Troque "estrada" por "rodovia" e reescreva o trecho da seleção que começa em "Pois bem. A" e segue até "serão alteradas... jamais?".

| SELEÇÃO |

□ □ □ □ □ □ □

28 de agosto de 2010

Palavras, apenas

Há aquele velho ditado que diz que para uma pessoa ser completa precisa ter um filho, plantar uma árvore e escrever um livro (não necessariamente nesta ordem...) Antropólogos diriam que esta é uma tentativa do indivíduo de perpetuar-se mesmo após sua morte, e discursariam a respeito de todas aquelas constatações que envolvem a tomada de consciência de que não viveremos para sempre. (Eles adoram fazer isso. Talvez porque saibam que eles mesmos não são pessoas tão perenes assim. Pobres antropólogos.)

Pois bem. A árvore pode ser arrancada por estar atrapalhando a passagem de uma nova estrada e o filho pode tomar um caminho totalmente diferente daquele que seus pais trilharam, mas as palavras não serão alteradas... jamais?

Lembrei hoje de três frases que depositei na contracapa de uma edição de bolso dos melhores contos de Edgar Allan Poe. Não importa o que foi escrito, mas veio à mente a singeleza do ato: um livro comprado na revistaria do aeroporto, uma pessoa de partida, uma outra que iria ficar. Três anos e onze meses depois não faço ideia de onde esteja este livro. Foi jogado no lixo num acesso de raiva, em uma tentativa (bem sucedida, diga-se de passagem) de machucar um coração. Não que os bons sentimentos que outrora existissem ainda estejam vivos hoje, mas o que incomoda de fato é que as lembranças também foram apagadas. Como se nunca houvessem existido.

□ □ □ □ □ □ □

| SEÇÃO DE DADOS |
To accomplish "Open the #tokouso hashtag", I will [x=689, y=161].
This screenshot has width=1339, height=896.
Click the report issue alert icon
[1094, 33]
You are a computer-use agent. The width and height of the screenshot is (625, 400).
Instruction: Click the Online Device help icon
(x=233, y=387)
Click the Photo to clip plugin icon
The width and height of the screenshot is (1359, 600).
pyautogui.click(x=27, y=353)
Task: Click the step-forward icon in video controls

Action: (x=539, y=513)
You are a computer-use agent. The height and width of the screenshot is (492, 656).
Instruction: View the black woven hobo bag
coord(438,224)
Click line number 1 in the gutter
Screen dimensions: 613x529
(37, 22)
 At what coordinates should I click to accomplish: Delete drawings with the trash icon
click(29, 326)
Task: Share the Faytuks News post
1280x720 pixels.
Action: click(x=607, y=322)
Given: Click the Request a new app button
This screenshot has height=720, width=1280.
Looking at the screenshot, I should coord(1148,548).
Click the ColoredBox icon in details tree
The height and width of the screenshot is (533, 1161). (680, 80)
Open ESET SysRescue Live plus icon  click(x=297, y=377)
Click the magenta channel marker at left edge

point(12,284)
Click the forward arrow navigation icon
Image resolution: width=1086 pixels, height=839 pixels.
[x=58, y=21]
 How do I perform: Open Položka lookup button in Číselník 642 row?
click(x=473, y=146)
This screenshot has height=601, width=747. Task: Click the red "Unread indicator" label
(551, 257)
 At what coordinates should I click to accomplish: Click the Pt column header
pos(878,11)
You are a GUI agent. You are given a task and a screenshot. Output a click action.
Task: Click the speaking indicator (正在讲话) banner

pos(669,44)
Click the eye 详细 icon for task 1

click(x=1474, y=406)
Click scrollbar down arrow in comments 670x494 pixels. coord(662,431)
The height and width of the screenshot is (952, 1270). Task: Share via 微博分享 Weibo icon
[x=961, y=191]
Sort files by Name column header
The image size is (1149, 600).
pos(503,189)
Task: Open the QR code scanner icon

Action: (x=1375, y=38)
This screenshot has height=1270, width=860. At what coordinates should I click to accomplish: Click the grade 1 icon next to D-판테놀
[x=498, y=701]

□ □ □ □ □ □ □

| RESPOSTA CORRETA |
Pois bem. A árvore pode ser arrancada por estar atrapalhando a passagem de uma nova rodovia e o filho pode tomar um caminho totalmente diferente daquele que seus pais trilharam, mas as palavras não serão alteradas... jamais?